Available data:
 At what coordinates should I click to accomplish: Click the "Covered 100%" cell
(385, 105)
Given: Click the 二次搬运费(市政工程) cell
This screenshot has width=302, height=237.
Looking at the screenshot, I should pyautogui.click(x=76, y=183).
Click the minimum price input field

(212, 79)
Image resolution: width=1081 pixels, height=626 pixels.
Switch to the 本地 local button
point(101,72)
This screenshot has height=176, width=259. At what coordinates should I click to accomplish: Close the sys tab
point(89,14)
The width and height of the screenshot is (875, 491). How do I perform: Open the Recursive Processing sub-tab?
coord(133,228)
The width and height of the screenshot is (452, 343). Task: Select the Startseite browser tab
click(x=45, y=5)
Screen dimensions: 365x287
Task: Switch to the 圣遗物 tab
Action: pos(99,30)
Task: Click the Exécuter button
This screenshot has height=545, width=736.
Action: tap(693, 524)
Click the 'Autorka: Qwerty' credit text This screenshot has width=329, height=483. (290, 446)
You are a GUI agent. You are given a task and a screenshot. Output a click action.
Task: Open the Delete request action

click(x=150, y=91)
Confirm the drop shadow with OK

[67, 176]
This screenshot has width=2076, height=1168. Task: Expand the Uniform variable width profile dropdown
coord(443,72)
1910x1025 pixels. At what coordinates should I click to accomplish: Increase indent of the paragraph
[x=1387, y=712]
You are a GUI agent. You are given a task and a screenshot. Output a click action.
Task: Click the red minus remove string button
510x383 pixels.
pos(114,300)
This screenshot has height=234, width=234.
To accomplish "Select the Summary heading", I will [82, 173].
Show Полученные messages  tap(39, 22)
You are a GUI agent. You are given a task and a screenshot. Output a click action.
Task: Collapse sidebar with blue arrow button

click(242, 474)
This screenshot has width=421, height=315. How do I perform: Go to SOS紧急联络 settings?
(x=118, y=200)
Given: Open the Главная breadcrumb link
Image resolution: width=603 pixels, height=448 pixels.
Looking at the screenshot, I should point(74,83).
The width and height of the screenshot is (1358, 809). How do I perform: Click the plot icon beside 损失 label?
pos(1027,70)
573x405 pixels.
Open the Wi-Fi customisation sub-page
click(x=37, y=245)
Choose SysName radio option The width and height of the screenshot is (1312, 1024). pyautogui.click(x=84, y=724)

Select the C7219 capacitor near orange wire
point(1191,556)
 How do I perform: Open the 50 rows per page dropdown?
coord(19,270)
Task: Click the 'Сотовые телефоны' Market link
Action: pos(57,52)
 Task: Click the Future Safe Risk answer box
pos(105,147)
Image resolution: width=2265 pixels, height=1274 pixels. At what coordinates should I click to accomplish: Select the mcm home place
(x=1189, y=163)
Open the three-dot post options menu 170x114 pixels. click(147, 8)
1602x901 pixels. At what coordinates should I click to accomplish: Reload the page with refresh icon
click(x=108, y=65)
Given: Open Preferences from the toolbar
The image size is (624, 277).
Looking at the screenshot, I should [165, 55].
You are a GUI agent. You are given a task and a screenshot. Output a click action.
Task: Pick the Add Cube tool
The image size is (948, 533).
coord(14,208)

The request:
Render every line of the material above as a JSON list of strings, one string per line, with blank lines omitted.

Response:
[
  " At what coordinates should I click to accomplish: Click the \"Covered 100%\" cell",
  "(385, 105)",
  "Given: Click the 二次搬运费(市政工程) cell",
  "This screenshot has width=302, height=237.",
  "Looking at the screenshot, I should pyautogui.click(x=76, y=183).",
  "Click the minimum price input field",
  "(212, 79)",
  "Image resolution: width=1081 pixels, height=626 pixels.",
  "Switch to the 本地 local button",
  "point(101,72)",
  "This screenshot has height=176, width=259. At what coordinates should I click to accomplish: Close the sys tab",
  "point(89,14)",
  "The width and height of the screenshot is (875, 491). How do I perform: Open the Recursive Processing sub-tab?",
  "coord(133,228)",
  "The width and height of the screenshot is (452, 343). Task: Select the Startseite browser tab",
  "click(x=45, y=5)",
  "Screen dimensions: 365x287",
  "Task: Switch to the 圣遗物 tab",
  "Action: pos(99,30)",
  "Task: Click the Exécuter button",
  "This screenshot has height=545, width=736.",
  "Action: tap(693, 524)",
  "Click the 'Autorka: Qwerty' credit text This screenshot has width=329, height=483. (290, 446)",
  "You are a GUI agent. You are given a task and a screenshot. Output a click action.",
  "Task: Open the Delete request action",
  "click(x=150, y=91)",
  "Confirm the drop shadow with OK",
  "[67, 176]",
  "This screenshot has width=2076, height=1168. Task: Expand the Uniform variable width profile dropdown",
  "coord(443,72)",
  "1910x1025 pixels. At what coordinates should I click to accomplish: Increase indent of the paragraph",
  "[x=1387, y=712]",
  "You are a GUI agent. You are given a task and a screenshot. Output a click action.",
  "Task: Click the red minus remove string button",
  "510x383 pixels.",
  "pos(114,300)",
  "This screenshot has height=234, width=234.",
  "To accomplish \"Select the Summary heading\", I will [82, 173].",
  "Show Полученные messages  tap(39, 22)",
  "You are a GUI agent. You are given a task and a screenshot. Output a click action.",
  "Task: Collapse sidebar with blue arrow button",
  "click(242, 474)",
  "This screenshot has width=421, height=315. How do I perform: Go to SOS紧急联络 settings?",
  "(x=118, y=200)",
  "Given: Open the Главная breadcrumb link",
  "Image resolution: width=603 pixels, height=448 pixels.",
  "Looking at the screenshot, I should point(74,83).",
  "The width and height of the screenshot is (1358, 809). How do I perform: Click the plot icon beside 损失 label?",
  "pos(1027,70)",
  "573x405 pixels.",
  "Open the Wi-Fi customisation sub-page",
  "click(x=37, y=245)",
  "Choose SysName radio option The width and height of the screenshot is (1312, 1024). pyautogui.click(x=84, y=724)",
  "Select the C7219 capacitor near orange wire",
  "point(1191,556)",
  " How do I perform: Open the 50 rows per page dropdown?",
  "coord(19,270)",
  "Task: Click the 'Сотовые телефоны' Market link",
  "Action: pos(57,52)",
  " Task: Click the Future Safe Risk answer box",
  "pos(105,147)",
  "Image resolution: width=2265 pixels, height=1274 pixels. At what coordinates should I click to accomplish: Select the mcm home place",
  "(x=1189, y=163)",
  "Open the three-dot post options menu 170x114 pixels. click(147, 8)",
  "1602x901 pixels. At what coordinates should I click to accomplish: Reload the page with refresh icon",
  "click(x=108, y=65)",
  "Given: Open Preferences from the toolbar",
  "The image size is (624, 277).",
  "Looking at the screenshot, I should [165, 55].",
  "You are a GUI agent. You are given a task and a screenshot. Output a click action.",
  "Task: Pick the Add Cube tool",
  "The image size is (948, 533).",
  "coord(14,208)"
]